#UnaMas


El asesinato y la violación de una chica de 21 años dejó de ser una novedad. Tanto, que desde la tele, un conocidísimo conductor explica: “Una chica no puede andar sola en la calle a las 5 de la mañana”.
¿Y si hubiera andado sola a las 4:30?
Probablemente hubiera pasado lo mismo. Por qué lamentablemente no es un tema de horarios. Pasa en todo momento; mientras elegís que ver en Netflix, cargás nafta, te comés un yogurt o paseás al perro.
Lo peligroso de este tipo de frases, es pensar que estas situaciones son normales cuando no lo son. Hay que preguntarse ¿por qué es peligroso para una chica andar sola? ¿Qué es lo que estamos naturalizando?

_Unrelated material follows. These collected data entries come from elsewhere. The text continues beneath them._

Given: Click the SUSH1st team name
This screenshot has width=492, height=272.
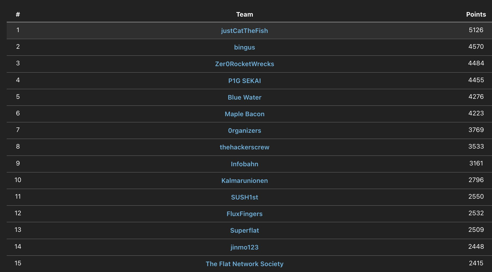Looking at the screenshot, I should click(244, 197).
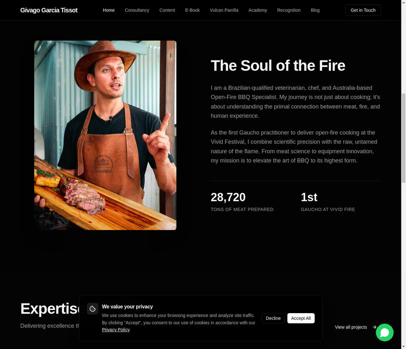Open the Privacy Policy link
This screenshot has width=406, height=349.
click(x=115, y=329)
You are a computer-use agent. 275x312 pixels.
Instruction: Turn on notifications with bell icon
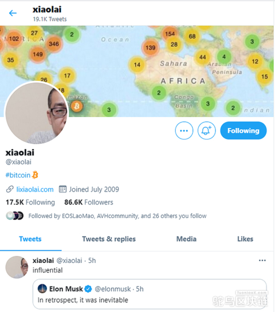[207, 130]
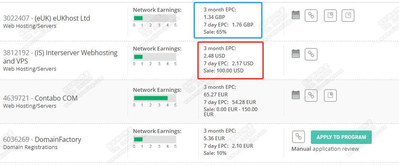Screen dimensions: 399x165
Task: Click the Manual application review text
Action: (x=325, y=149)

Naturalizamos el miedo porque antes naturalizamos la violencia.
Vivimos en una sociedad en la que la violencia no distingue sexo, raza o religión. Pero claramente con las mujeres hay una saña particular.
En los primeros 43 días del 2017, en Argentina hubo 50 mujeres asesinadas. Es decir, mataron a una mujer y 1/16 de otra por día.

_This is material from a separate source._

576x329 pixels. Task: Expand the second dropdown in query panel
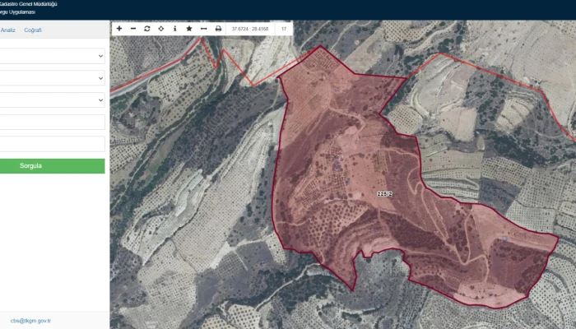click(x=52, y=78)
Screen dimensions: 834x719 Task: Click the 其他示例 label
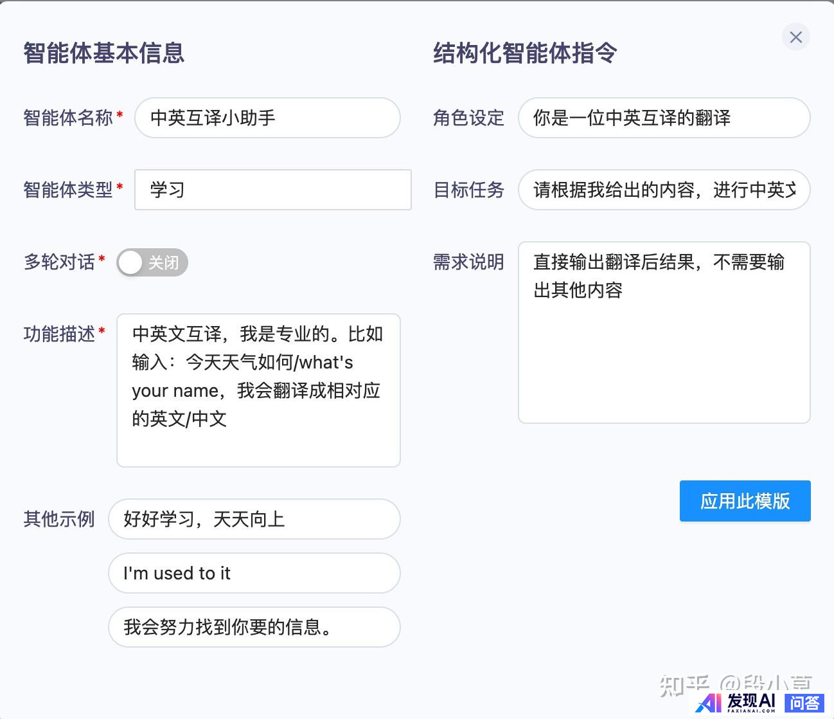59,519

El mes pasado en San Luis una chica de 12 años apareció violada y asesinada, en Mar del Plata una chica de 16 años denunció que su padrastro la abusó durante 10 años y en Buenos Aires una mujer de 46 años zafó de que la violen gracias a sus gritos desesperados.

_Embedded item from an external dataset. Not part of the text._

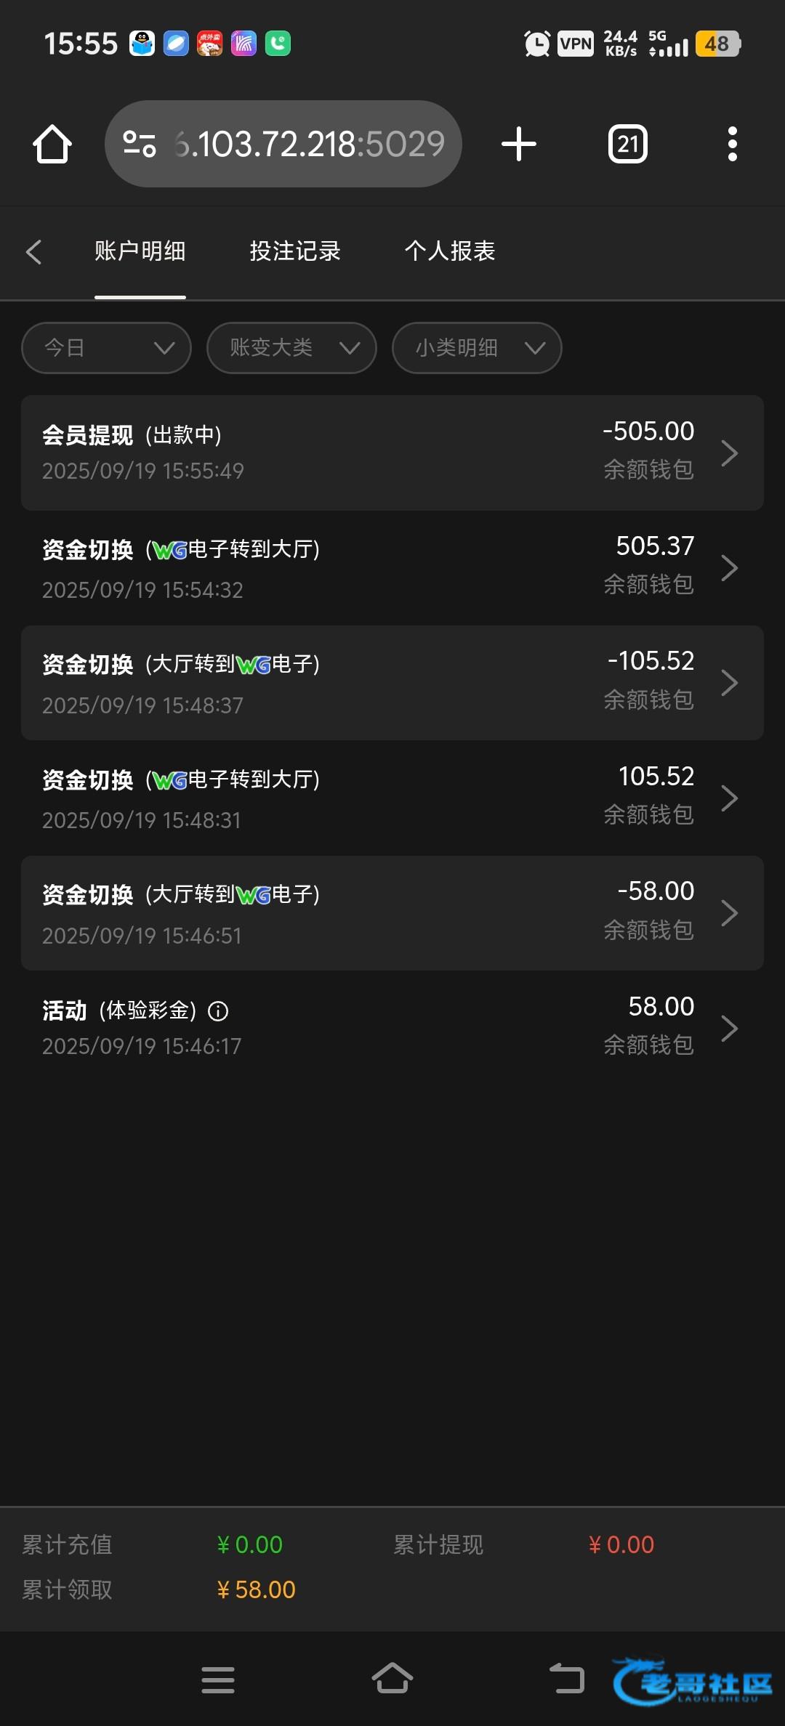Screen dimensions: 785x1726
Task: Switch to the 个人报表 tab
Action: pos(450,251)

Mujeres de edades distintas, en ciudades alejadas. Ninguna volviendo sola a las 5 de la mañana.

Micaela puede ser la gota que rebalse el vaso o puede ser un nombre más dentro de una lista que no termina.
La ONU da una serie de prácticas a adoptar por los gobiernos para terminar con la violencia de género. Si descansamos en que solo los de arriba hagan algo por el cambio, podemos seguir contando Micaelas.
Cada uno y cada una (por que la agresión a las mujeres no es solo de parte de los hombres) tiene que dejar de crear espacios que habiliten esta violencia. Hay que dejar de confundir el insulto con el piropo. Dejar de creer que por que calienta la pava se tiene que tomar el mate o dejar de pensar que porque baila busca que la apoyen. Tampoco creer que si está soltera y busca compañía es una zorra.
Y por sobre todas las cosas, hay que dejar de pensar que el problema fueron las 5 de la mañana.